Retail

What Retailers Need to Know About Working with Importers

In states where it’s legal, these partnerships can lead to exclusive selections, competitive prices, and greater availability of rare wines

To stand out in a crowded market of big-box stores and one-stop online shops, wine retailers must offer curated selections to attract and retain customers. But some operators go beyond standard purchasing practices—they work within direct-importing laws or loosely partner with local importers to bring in wines from producers they’ve discovered on the road.
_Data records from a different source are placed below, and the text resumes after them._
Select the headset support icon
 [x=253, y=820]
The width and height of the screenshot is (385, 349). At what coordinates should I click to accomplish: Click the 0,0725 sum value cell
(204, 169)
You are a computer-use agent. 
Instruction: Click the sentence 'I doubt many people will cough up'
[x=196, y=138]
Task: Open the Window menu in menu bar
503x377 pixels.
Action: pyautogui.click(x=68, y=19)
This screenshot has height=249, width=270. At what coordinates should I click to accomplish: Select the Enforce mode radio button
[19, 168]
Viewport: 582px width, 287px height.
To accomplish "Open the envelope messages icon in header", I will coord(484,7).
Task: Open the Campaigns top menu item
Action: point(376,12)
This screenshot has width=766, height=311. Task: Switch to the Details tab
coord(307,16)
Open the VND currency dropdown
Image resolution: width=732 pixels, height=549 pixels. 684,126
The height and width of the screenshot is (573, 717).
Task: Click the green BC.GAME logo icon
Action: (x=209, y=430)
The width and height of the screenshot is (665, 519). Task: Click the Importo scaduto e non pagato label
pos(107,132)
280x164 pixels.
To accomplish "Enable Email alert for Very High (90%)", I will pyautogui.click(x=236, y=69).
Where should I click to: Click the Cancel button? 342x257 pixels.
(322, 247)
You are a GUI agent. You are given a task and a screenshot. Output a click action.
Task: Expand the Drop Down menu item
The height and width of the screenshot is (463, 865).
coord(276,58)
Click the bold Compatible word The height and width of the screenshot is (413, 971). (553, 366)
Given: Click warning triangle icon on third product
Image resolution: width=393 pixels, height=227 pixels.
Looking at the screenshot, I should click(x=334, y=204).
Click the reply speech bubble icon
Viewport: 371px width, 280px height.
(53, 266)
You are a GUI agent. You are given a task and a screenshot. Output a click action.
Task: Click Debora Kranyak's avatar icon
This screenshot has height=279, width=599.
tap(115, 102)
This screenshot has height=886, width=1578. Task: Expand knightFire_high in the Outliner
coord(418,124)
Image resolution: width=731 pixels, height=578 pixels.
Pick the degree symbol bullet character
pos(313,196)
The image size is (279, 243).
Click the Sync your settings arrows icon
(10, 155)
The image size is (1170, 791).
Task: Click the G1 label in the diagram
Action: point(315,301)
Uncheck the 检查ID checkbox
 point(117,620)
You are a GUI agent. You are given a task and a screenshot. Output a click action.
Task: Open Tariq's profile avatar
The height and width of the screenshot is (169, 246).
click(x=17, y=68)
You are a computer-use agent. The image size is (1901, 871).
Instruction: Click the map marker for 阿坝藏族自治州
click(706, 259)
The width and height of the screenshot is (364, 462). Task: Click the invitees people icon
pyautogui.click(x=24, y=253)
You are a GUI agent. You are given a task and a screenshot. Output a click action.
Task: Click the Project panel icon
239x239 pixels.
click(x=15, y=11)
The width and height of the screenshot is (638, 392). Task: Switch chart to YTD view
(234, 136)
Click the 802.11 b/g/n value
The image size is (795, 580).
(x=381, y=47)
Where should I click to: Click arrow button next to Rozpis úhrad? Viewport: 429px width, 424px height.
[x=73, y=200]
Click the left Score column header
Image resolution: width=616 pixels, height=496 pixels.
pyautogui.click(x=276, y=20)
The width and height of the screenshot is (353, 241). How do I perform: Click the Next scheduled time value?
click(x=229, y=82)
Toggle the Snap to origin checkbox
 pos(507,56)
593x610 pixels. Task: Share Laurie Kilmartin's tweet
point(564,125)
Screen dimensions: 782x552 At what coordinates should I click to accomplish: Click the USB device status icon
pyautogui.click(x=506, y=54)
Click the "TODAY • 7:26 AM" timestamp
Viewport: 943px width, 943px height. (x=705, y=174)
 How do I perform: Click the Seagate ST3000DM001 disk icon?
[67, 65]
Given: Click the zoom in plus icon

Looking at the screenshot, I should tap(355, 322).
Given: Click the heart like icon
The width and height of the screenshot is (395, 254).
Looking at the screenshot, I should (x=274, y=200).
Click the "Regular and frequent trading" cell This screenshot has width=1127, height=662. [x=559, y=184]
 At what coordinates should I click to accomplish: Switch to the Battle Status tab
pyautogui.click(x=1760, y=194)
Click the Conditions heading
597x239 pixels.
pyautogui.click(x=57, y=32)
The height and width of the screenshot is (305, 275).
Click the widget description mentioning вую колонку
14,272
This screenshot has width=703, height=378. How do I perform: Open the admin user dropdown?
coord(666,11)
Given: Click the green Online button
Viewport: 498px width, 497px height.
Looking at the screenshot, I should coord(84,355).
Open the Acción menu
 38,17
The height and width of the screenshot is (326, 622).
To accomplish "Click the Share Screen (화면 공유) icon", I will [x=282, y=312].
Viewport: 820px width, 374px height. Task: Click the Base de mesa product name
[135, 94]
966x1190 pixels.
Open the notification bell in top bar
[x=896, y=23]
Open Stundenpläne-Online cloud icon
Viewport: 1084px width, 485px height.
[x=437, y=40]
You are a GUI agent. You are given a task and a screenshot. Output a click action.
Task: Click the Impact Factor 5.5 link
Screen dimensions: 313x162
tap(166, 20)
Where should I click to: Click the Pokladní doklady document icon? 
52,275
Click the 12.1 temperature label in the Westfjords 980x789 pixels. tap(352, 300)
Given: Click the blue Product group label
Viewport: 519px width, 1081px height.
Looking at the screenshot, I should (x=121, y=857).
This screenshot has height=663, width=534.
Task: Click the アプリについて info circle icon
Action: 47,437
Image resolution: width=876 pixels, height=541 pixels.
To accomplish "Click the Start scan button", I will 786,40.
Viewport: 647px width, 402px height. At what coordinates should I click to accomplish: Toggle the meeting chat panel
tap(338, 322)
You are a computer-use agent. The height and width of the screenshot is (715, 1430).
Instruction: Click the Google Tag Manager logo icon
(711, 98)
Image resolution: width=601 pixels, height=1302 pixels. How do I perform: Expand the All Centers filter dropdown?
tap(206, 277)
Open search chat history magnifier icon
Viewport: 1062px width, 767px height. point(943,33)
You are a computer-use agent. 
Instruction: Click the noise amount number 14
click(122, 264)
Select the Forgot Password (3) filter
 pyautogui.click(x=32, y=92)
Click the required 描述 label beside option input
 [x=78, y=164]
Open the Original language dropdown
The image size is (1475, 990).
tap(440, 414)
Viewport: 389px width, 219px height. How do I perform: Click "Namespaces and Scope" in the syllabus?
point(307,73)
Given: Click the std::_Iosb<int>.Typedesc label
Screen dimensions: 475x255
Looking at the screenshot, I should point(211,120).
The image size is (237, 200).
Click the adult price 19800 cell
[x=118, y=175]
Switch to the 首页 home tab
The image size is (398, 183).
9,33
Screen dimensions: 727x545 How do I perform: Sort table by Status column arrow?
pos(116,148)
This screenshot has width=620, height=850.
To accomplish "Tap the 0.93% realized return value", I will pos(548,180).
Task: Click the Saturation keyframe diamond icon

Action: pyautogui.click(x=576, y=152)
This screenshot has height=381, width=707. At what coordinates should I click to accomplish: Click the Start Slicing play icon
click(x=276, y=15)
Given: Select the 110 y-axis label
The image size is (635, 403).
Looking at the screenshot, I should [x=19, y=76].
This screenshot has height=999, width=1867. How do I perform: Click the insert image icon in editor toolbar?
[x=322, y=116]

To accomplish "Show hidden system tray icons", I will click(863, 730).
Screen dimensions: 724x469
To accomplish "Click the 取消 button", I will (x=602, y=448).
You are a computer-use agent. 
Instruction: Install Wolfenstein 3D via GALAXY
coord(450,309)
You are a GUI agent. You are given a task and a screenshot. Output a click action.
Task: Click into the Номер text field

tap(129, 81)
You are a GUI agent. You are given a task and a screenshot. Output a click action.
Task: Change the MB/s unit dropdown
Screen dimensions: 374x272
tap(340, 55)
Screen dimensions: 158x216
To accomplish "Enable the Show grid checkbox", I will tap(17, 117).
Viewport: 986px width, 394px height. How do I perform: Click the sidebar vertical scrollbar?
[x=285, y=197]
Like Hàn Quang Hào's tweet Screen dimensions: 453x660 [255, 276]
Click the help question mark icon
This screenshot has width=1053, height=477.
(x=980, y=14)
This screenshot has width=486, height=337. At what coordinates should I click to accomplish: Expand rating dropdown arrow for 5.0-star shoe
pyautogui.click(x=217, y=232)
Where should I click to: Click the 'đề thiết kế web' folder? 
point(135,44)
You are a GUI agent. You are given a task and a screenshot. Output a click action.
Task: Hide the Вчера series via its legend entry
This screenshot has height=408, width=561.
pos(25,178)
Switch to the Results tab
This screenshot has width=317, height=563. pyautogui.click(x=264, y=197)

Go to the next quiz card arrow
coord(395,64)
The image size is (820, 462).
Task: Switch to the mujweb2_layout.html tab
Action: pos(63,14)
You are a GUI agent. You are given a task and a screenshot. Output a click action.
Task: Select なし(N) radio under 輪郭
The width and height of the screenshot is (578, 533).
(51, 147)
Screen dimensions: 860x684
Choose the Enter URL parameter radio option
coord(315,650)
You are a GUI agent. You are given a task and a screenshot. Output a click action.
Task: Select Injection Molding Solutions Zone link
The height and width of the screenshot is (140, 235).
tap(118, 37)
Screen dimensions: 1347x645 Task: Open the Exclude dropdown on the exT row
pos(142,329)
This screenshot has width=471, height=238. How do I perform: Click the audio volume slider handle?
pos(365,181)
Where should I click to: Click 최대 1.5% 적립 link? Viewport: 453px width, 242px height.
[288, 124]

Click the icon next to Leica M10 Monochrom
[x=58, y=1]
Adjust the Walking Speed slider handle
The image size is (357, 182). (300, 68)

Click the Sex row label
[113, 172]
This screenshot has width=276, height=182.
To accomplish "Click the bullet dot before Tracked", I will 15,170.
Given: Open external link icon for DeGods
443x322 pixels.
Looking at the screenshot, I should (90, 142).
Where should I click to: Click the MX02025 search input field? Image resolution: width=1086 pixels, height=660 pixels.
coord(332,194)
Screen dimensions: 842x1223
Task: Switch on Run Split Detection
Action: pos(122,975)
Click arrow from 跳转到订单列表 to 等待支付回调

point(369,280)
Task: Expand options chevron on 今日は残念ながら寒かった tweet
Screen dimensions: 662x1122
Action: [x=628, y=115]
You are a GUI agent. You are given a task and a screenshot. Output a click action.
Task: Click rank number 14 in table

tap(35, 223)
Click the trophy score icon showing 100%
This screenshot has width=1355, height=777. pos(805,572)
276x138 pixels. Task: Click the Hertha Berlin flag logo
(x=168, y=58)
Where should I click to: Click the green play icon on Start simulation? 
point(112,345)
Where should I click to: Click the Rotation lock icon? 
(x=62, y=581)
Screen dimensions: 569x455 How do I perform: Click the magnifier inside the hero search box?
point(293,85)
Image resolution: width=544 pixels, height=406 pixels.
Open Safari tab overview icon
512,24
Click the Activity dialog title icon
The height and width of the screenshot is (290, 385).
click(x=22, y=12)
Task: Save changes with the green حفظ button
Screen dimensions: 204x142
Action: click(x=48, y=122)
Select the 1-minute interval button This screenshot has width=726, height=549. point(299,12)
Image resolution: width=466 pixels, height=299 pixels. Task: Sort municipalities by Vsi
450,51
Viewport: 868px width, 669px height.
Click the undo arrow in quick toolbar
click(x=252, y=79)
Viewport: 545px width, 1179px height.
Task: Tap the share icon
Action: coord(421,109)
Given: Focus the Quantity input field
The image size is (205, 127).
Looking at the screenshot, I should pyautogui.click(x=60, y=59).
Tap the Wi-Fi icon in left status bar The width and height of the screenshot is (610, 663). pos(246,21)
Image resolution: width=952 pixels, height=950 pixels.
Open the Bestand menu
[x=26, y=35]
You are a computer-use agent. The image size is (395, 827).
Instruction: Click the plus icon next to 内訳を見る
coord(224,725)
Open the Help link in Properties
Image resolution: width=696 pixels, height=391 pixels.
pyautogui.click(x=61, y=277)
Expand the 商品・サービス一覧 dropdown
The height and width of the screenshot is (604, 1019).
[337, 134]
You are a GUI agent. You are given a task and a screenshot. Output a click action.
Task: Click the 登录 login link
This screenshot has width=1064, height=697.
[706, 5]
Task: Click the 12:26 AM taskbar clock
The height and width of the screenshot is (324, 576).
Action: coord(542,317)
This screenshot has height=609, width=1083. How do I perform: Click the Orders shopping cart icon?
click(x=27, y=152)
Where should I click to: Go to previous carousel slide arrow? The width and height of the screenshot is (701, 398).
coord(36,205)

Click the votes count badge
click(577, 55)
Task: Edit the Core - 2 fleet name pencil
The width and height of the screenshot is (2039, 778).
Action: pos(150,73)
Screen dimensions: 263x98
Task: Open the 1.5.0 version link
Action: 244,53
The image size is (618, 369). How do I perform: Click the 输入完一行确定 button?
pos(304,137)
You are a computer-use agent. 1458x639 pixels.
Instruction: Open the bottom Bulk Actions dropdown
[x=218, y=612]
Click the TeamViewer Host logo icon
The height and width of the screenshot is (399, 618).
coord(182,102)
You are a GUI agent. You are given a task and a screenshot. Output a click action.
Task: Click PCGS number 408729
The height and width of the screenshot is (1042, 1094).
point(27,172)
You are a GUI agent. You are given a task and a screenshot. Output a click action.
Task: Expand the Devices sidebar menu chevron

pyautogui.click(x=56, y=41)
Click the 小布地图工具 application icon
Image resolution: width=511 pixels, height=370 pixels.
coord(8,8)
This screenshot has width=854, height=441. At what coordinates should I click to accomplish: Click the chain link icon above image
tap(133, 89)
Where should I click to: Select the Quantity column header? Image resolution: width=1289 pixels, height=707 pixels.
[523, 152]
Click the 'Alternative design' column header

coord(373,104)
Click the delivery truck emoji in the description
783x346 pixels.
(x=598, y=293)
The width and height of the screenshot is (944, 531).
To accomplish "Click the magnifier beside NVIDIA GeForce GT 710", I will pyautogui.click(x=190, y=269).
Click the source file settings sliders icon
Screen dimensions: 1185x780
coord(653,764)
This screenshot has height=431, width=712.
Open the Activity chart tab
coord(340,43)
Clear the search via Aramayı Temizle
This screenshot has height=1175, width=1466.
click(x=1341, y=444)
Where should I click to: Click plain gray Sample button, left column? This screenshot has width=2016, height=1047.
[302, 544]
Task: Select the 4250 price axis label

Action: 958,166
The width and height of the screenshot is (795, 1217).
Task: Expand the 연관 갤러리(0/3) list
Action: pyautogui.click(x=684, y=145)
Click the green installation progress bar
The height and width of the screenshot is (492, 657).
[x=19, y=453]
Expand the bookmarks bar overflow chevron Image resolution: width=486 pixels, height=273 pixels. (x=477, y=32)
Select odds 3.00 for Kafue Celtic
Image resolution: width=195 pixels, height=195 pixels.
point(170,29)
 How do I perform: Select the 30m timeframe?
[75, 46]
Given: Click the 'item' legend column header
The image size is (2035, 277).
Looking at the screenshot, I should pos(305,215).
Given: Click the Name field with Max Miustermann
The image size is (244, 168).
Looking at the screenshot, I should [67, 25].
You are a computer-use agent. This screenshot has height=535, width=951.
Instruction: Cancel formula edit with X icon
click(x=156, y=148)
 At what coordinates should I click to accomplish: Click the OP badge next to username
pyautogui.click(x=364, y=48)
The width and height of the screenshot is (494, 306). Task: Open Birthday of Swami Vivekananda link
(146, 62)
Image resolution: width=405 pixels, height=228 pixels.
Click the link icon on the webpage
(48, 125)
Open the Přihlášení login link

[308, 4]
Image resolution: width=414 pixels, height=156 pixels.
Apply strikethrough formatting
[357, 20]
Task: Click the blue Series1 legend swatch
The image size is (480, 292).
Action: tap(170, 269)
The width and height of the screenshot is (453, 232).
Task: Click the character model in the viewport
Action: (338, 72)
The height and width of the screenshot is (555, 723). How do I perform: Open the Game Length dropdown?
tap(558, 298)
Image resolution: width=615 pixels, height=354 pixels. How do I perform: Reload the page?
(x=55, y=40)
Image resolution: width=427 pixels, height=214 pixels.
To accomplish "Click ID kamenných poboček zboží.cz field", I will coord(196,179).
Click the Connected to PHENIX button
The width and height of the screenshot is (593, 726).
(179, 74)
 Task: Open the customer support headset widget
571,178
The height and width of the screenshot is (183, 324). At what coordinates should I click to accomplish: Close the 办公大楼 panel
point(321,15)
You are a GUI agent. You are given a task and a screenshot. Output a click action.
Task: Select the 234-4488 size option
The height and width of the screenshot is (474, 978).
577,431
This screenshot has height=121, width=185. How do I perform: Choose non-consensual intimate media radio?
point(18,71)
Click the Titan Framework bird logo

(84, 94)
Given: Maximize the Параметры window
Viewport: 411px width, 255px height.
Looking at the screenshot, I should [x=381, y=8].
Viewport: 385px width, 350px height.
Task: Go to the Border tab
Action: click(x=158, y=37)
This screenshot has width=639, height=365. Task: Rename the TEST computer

Leveraging their relationships with importers can offer retailers advantages like exclusive selections and better prices, but the practice isn’t for everyone. When it works, though, it can bolster a retailer’s image while giving consumers access to unique wines.

Legalities of Exclusivity

The legality of buyers working with importers to curate exclusive selections varies by state. In New York, for instance, importers must post prices for all wines to ensure that buyers have equal access to the same wines at the same prices. Essentially, exclusive selections are illegal.

But in such states as California and Texas, it’s perfectly legal to purchase exclusive wines from an importer or to hire a third-party clearinghouse, a company that specializes in shipping and clearing wines through customs. “I can buy from a retail store in Paris and have [a clearinghouse] pick it up there,” says Jim Knight, the part owner and wine buyer for The Wine House in Los Angeles. “It’s a lot easier for us.” In California, retailers selling spirits alongside wine cannot have importing licenses, so buyers often work with clearinghouses to get wines through customs.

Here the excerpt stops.